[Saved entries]
§ §

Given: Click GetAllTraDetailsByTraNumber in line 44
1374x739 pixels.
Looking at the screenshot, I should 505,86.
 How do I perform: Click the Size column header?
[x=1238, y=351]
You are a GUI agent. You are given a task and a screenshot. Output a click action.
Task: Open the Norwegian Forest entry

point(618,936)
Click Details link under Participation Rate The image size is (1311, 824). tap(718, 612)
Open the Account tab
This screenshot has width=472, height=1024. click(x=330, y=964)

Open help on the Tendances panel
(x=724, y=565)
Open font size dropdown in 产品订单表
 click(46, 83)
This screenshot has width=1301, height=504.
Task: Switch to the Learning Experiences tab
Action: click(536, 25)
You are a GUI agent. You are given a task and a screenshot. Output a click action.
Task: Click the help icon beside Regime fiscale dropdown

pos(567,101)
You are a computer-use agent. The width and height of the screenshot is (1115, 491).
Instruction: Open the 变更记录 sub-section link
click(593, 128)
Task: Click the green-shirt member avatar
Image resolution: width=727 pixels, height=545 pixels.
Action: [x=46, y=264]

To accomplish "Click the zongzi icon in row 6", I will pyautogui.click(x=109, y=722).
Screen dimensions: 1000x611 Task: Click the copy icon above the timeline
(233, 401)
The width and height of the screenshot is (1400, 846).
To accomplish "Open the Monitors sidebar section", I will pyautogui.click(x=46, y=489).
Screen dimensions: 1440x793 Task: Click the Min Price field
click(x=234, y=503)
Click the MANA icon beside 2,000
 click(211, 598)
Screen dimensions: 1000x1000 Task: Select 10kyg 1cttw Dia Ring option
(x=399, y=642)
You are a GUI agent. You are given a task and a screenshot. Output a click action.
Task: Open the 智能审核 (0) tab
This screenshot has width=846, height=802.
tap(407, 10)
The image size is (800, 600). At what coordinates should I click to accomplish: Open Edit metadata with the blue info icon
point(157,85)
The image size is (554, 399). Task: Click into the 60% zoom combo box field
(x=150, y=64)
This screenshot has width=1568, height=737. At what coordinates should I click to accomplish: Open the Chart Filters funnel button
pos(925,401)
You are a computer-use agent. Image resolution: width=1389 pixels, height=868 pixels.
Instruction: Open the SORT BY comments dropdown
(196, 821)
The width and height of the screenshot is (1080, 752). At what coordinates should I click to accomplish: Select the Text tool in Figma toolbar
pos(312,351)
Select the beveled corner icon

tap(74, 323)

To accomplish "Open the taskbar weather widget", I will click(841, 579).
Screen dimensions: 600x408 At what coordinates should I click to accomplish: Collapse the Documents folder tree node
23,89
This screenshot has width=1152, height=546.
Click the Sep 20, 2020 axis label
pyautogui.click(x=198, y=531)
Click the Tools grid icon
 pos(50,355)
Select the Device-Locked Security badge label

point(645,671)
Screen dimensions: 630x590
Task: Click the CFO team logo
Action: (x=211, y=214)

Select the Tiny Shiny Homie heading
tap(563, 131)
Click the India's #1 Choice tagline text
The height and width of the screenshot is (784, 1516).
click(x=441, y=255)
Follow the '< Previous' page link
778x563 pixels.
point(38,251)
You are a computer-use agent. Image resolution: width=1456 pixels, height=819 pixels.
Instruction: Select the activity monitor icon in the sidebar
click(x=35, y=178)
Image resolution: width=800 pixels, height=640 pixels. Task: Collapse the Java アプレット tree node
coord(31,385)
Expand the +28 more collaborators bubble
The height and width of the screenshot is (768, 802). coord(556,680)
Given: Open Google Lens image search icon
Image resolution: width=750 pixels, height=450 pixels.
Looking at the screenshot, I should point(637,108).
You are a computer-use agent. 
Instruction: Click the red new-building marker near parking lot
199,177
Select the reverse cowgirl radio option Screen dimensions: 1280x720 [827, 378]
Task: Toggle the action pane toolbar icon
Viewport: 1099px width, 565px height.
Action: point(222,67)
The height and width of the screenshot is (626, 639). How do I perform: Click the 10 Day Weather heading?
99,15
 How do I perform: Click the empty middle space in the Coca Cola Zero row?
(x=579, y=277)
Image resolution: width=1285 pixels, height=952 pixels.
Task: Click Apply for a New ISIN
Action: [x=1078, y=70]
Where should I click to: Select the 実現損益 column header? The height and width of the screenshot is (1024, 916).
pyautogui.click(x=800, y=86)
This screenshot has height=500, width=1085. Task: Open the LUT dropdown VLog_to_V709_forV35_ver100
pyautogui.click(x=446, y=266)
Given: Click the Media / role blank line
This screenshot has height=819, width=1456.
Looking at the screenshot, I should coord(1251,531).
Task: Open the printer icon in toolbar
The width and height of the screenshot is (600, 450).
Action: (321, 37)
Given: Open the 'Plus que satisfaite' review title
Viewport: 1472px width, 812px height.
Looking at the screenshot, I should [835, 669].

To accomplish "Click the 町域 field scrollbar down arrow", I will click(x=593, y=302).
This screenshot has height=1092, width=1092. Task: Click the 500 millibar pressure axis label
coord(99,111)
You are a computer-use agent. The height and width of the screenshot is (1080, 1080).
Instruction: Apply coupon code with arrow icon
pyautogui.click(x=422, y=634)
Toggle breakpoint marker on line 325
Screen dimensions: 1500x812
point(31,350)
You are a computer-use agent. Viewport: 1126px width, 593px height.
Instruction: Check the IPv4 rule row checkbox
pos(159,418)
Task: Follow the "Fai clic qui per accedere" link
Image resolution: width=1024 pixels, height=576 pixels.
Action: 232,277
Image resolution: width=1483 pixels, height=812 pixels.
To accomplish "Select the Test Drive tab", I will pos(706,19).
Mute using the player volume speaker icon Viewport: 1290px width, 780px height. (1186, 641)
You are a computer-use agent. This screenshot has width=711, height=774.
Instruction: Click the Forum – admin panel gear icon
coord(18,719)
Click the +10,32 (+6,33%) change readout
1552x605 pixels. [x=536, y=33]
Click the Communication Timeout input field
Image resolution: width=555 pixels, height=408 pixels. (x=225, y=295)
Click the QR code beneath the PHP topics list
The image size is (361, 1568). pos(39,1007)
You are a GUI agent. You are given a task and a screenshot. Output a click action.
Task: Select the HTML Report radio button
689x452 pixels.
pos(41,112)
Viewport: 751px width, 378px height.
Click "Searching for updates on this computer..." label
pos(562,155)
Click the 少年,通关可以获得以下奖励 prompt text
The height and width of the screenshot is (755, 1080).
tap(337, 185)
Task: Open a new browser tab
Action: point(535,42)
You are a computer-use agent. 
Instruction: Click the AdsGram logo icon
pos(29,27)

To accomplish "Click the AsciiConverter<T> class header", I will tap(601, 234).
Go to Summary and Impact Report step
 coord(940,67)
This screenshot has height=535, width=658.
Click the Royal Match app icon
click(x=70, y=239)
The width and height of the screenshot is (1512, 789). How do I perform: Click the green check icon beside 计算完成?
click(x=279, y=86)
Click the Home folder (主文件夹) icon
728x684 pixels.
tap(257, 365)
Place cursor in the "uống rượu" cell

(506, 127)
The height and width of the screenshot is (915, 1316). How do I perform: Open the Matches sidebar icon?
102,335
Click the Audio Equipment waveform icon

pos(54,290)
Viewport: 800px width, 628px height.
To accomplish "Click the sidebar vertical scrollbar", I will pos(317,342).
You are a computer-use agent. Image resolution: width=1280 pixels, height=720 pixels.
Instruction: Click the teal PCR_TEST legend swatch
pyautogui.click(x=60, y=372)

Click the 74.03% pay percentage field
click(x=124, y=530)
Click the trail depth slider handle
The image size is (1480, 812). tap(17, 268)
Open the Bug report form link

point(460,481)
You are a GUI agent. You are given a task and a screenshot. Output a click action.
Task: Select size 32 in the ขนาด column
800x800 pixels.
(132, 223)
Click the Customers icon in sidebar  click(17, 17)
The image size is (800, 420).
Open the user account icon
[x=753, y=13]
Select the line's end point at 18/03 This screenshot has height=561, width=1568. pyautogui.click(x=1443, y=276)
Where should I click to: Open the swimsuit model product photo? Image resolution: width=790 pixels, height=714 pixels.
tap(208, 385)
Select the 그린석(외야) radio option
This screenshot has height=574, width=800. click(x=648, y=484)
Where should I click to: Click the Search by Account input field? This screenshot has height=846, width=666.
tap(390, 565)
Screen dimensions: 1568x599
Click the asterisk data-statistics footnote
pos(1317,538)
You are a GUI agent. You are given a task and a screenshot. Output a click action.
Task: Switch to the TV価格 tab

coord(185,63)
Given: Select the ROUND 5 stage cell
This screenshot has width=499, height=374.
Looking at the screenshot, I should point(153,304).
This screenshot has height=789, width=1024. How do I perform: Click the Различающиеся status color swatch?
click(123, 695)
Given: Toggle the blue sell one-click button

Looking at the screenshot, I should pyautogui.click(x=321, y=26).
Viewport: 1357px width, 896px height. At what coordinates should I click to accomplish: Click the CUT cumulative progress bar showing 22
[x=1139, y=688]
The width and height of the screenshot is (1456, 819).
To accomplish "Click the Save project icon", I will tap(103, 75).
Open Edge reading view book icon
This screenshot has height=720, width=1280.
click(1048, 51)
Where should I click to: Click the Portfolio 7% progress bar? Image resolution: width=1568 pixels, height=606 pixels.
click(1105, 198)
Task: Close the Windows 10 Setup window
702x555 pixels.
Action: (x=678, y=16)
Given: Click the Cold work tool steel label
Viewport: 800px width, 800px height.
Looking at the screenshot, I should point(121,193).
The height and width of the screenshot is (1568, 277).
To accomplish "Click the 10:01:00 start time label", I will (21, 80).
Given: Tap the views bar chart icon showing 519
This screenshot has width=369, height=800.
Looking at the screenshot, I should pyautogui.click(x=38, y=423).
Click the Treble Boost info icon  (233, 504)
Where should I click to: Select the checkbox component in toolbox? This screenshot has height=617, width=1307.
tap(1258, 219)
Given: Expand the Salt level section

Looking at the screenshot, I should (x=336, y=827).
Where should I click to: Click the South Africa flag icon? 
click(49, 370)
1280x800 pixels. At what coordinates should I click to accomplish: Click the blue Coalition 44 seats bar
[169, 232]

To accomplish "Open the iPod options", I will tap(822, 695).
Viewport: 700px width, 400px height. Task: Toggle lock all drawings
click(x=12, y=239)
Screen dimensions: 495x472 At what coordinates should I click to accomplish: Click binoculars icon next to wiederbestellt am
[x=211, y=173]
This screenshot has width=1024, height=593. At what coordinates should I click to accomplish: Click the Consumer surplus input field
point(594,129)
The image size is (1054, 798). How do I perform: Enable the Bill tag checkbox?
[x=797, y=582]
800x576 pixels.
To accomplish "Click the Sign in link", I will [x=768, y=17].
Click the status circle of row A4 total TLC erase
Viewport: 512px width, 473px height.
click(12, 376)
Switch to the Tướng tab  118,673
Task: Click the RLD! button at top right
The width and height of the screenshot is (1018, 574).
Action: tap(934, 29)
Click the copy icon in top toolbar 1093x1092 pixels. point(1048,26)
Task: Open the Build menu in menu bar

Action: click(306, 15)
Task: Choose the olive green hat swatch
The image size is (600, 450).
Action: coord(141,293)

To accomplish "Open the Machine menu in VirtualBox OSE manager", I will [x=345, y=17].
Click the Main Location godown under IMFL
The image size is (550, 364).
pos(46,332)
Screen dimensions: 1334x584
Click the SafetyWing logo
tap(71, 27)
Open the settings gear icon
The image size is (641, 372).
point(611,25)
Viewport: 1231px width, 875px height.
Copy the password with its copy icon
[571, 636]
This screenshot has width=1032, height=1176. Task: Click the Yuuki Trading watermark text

§ §

In the answer, the lines from the first line of the data above through the line containing "Click Details link" must appear exactly as written, with nothing else.

# SOLUTION FOR THIS PROBLEM:
Given: Click GetAllTraDetailsByTraNumber in line 44
1374x739 pixels.
Looking at the screenshot, I should 505,86.
 How do I perform: Click the Size column header?
[x=1238, y=351]
You are a GUI agent. You are given a task and a screenshot. Output a click action.
Task: Open the Norwegian Forest entry

point(618,936)
Click Details link under Participation Rate The image size is (1311, 824). tap(718, 612)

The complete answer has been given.